Commit sources bring commit data into Orchestrate for archival of meta data, participation in traceability, and activity reporting. This document describes the process to add a new commit source.

  1. From the activity stream, click Manage Sources.
  2. Select the Commit toggle. TeamForge Orchestrate displays all existing "commit" sources.

You can choose to edit an existing source, or create a new commit source.

  1. To edit an existing commit source, click Edit. You can edit the display name for any commit source. Commit sources can be defined with one of two repository types:
    • Project repositories: housed within TeamForge projects
    • External repositories: housed outside of TeamForge projects

    Once defined, you cannot switch the repository type. For external repositories, you can edit the repository URL. For project repositories, "Source Code view" permission is required and once selected and saved to a source, the project repository selection may not be altered. To work around this constraint, create a new source with a new repository and deactivate the old source.

    Note: While editing an existing source configuration, you can click DEACTIVATE to stop TeamForge Orchestrate from collecting data from that source; click ACTIVATE to resume data collection from the source.
  2. To add a new commit source, click Add a new source.
    1. Provide a display name for the commit source that will be depicted on all screens in the TeamForge Orchestrate user interface where this source appears. The display name can be up to 100 alphanumeric characters.
    2. Select the repository type. Your source may be either a TeamForge project repository or an "external" repository.
      • Project repositories: housed within TeamForge projects; and
      • External repositories: housed outside of TeamForge projects.
      Note: You need "Source Code view" permission to see available project repositories.
    3. Enter repository information depending on your repository type:
      • TeamForge project repository — Select your repository from the list of project repositories that are not associated with any commit source. Only Subversion and Git repositories are supported. When you choose the repository, the repository URL is automatically populated. Requires "Source Code view" permission.
      • External repository — Enter your repository URL; this is likely the URI used to check-out code or a WebDAV-enabled URL. For Subversion repos, run the "svn info" command inside the working copy and copy/paste the value of the "URL" field. For Git repos, run "git remote show origin" inside the working tree and use the value of the "Fetch URL" field, without the "username@".
      Note: If your Subversion repository URL is set to: https://forge.example.com/svn/repos/myproject, TeamForge Orchestrate will collect messages from the "myproject" repository and all repositories under "myproject" such as https://forge.example.com/svn/repos/myproject/branches/mybranch
  3. Click Done.

    TeamForge Orchestrate saves the new commit source, and activates it.

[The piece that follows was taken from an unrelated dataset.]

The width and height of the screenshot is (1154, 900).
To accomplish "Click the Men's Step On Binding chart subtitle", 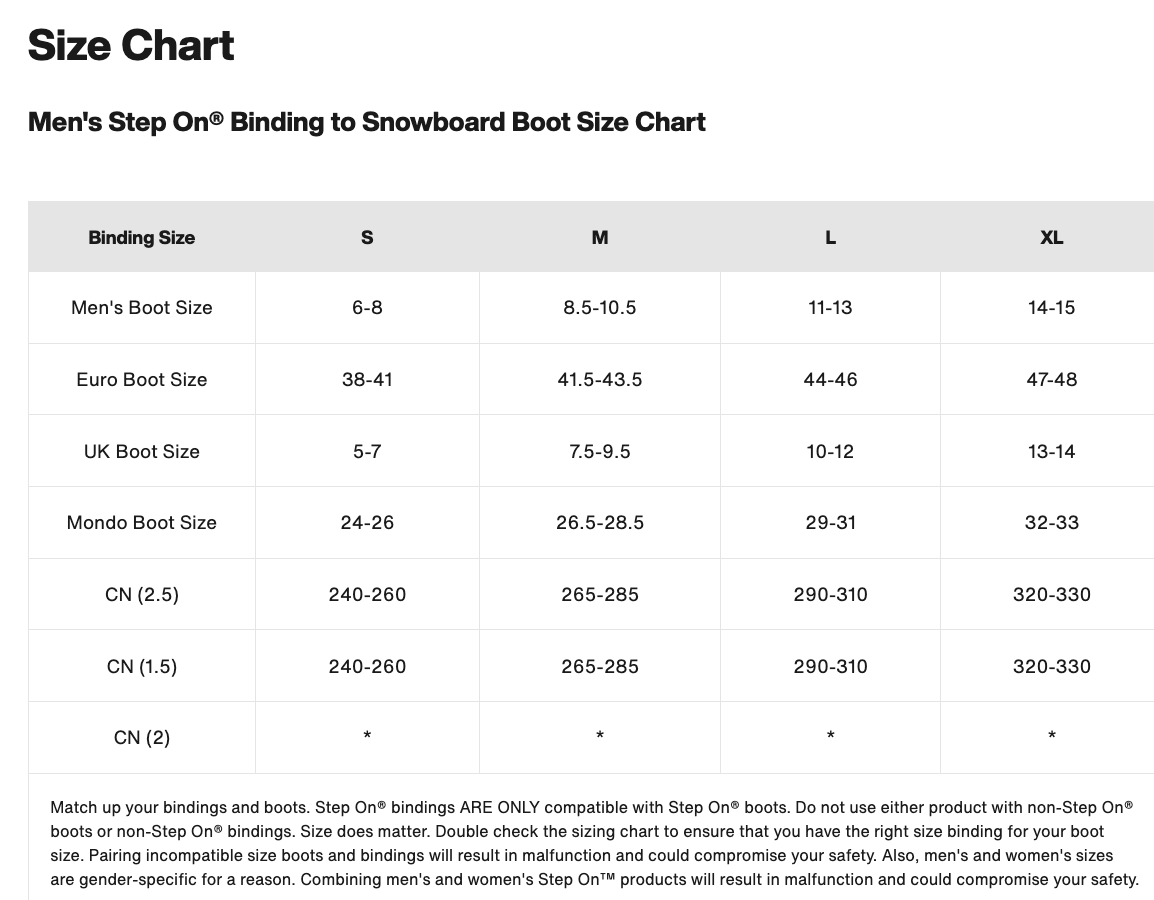I will pyautogui.click(x=366, y=122).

    For most source types, TeamForge Orchestrate generates a unique "source association key". The source association key uniquely identifies and helps route data from sources properly in TeamForge Orchestrate. You must supply this string while configuring adapters for most source types. You can copy the key by clicking on the small clipboard icon. No association key is necessary when you configure a TeamForge project code repository, though.

    Note: TeamForge Orchestrate displays all the defined sources for a step in the order in which they were defined.